- _Texte à lire_:
......
Lorsque Philippe Tabarot m’a appelée à ses côtés, je lui ai dit que si mon cerveau était à droite mon coeur lui, est à gauche. Il a eu l’intelligence de ne pas m’en vouloir. En fait, je ne comprends pas que l’écologie soit restée depuis si longtemps le monopole de la gauche. Actuellement, on assiste à une évolution très positive parce que nous sommes face à des ressources qui, progressivement, disparaissent et face à un dérèglement climatique. Il y a donc obligation à adopter cette démarche écologiste. Mais je pense que l’urgence est bien réelle. Par ailleurs, l’économie cannoise repose essentiellement sur le tourisme, sur Thalès, sur d’autres entreprises. Il s’agit d’une économie vulnérable car si survenaient une catastrophe naturelle ou un attentat tout cela basculerait et il serait très difficile de redistribuer des emplois. Alors que si l’on adoptait cette démarche écologique avec la création d’emplois dans une économie sociale et solidaire, grâce à des formations, on pourrait en partie pallier ces difficultés. Avec David Lisnard, nous n’avons pas la même perspective dans ce domaine. Beaucoup croient que l’écologie est une utopie, surtout à droite. Je voudrais faire référence à Victor Hugo qui disait : “L’utopie d’aujourd’hui est la réalité de demain.”
Comment avez-vous vécu la démission de Philippe Tabarot, du conseil municipal ?
J’avais compris qu’il était difficile pour deux personnalités aussi importantes (Lisnard - Tabarot, Ndlr) de cohabiter. Je pense que Philippe n’aurait pas été heureux dans une énième opposition, mais cela n’engage que moi. Après, je n’ai pas vécu son départ comme un abandon. J’ai compris que son avenir était ailleurs mais à partir du moment où il est parti, j’ai souhaité retrouver mon indépendance.
N’est-il pas plus compliqué de se battre seule ?
Au contraire. Je suis mon propre juge et je ne suis pas seule. Regardez, j’ai contacts sur mon téléphone et je suis toujours à l’écoute des Cannois, quand ils me le demandent.
Mais vous préparez les conseils seule ?
......
- _Données enregistrées_:
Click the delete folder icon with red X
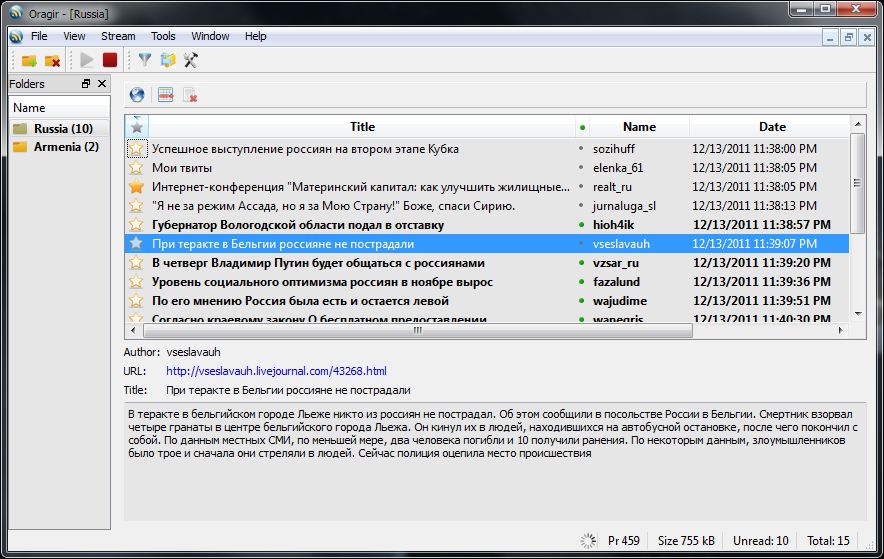884x559 pixels. (52, 61)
......
- _Consigne_:
Reproduisez sans rien changer tout le passage de l'entretien ci-dessus, depuis "J’avais compris qu’il" jusqu'à "conseils seule ?".

- _Réponse_:
J’avais compris qu’il était difficile pour deux personnalités aussi importantes (Lisnard - Tabarot, Ndlr) de cohabiter. Je pense que Philippe n’aurait pas été heureux dans une énième opposition, mais cela n’engage que moi. Après, je n’ai pas vécu son départ comme un abandon. J’ai compris que son avenir était ailleurs mais à partir du moment où il est parti, j’ai souhaité retrouver mon indépendance.
N’est-il pas plus compliqué de se battre seule ?
Au contraire. Je suis mon propre juge et je ne suis pas seule. Regardez, j’ai contacts sur mon téléphone et je suis toujours à l’écoute des Cannois, quand ils me le demandent.
Mais vous préparez les conseils seule ?